Retype every line from the start of the entries below down to the line with "The image size is (1232, 971).", both ends included; skip the pictures.

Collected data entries
○ ○ ○ ○ ○

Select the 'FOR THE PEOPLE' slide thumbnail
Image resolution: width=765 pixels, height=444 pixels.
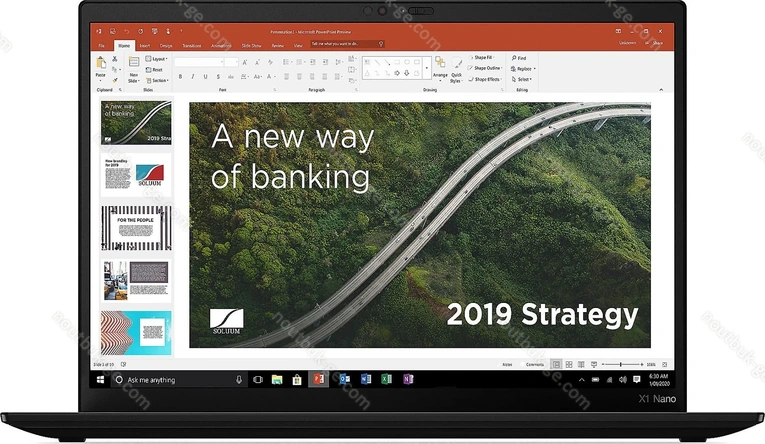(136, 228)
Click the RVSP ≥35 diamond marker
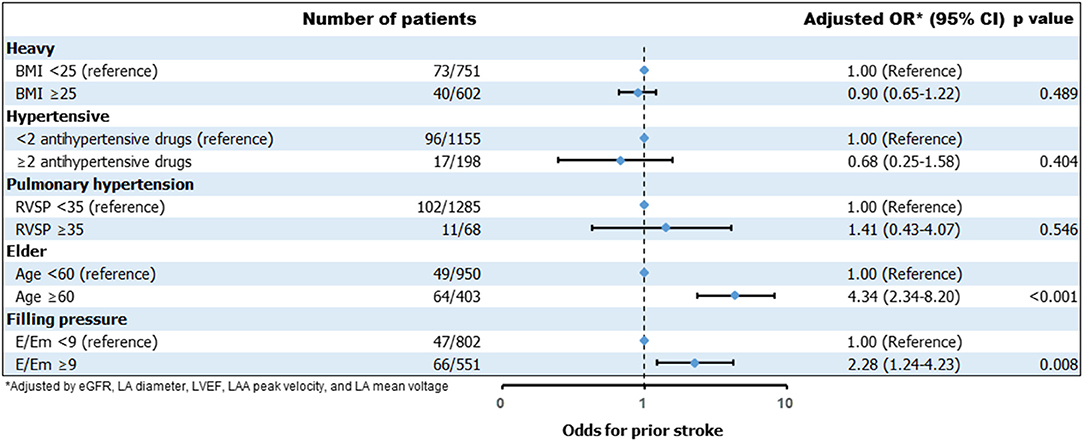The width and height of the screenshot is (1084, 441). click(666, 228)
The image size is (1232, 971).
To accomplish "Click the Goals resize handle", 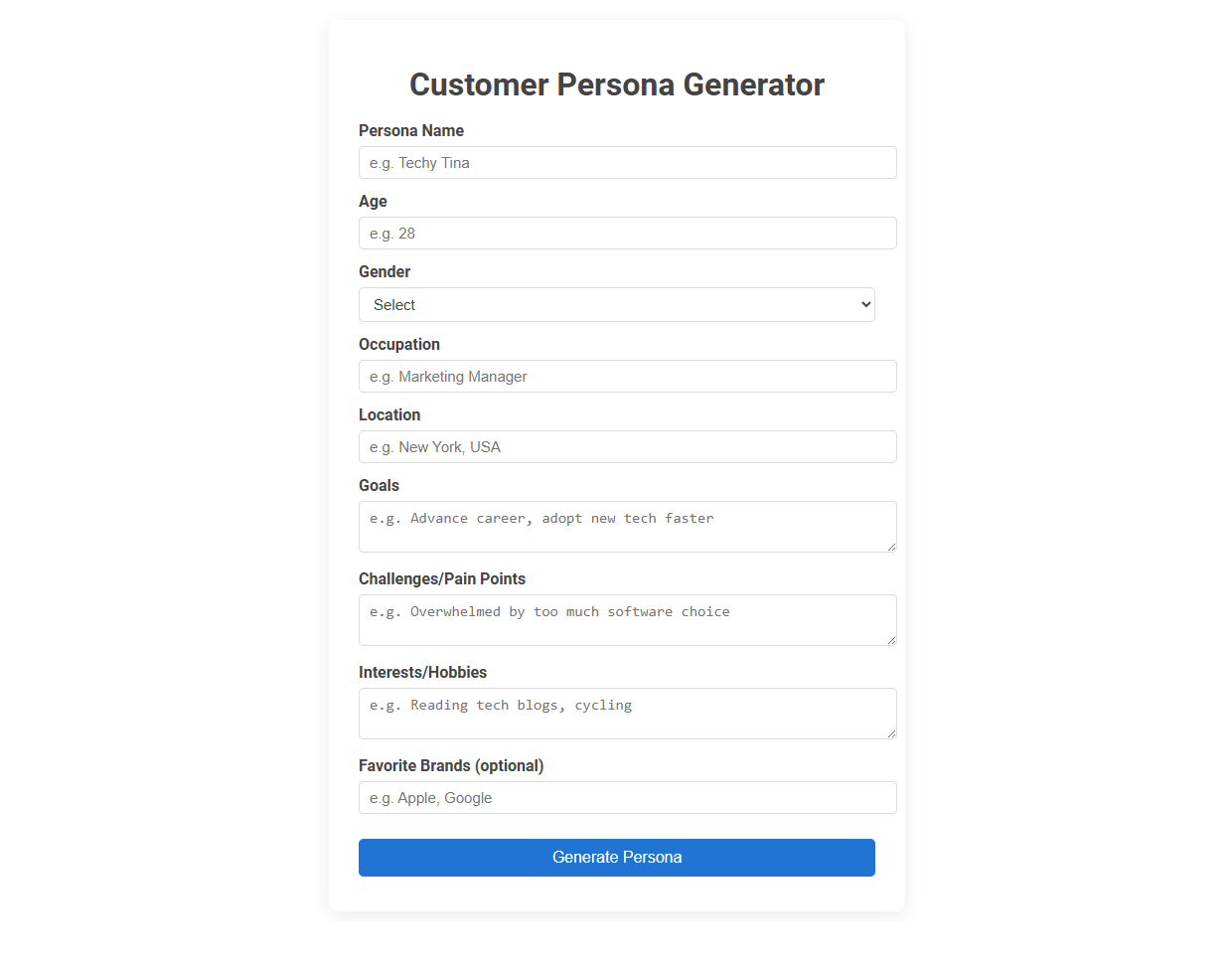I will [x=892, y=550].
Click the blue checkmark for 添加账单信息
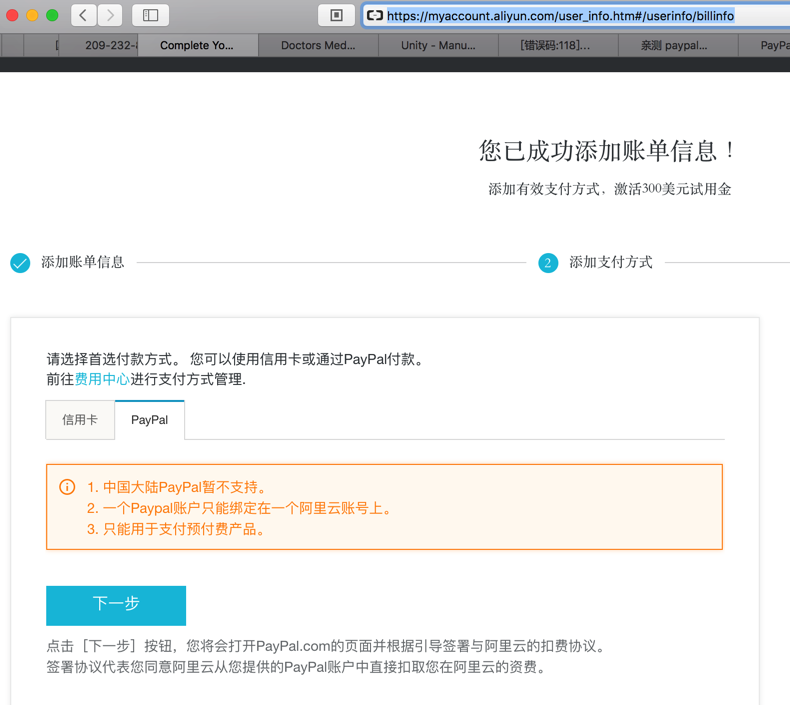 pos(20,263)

○ ○ ○ ○ ○

RESPONSE AREA:
Select the 'FOR THE PEOPLE' slide thumbnail
Image resolution: width=765 pixels, height=444 pixels.
(136, 228)
Click the RVSP ≥35 diamond marker
The width and height of the screenshot is (1084, 441). click(666, 228)
The image size is (1232, 971).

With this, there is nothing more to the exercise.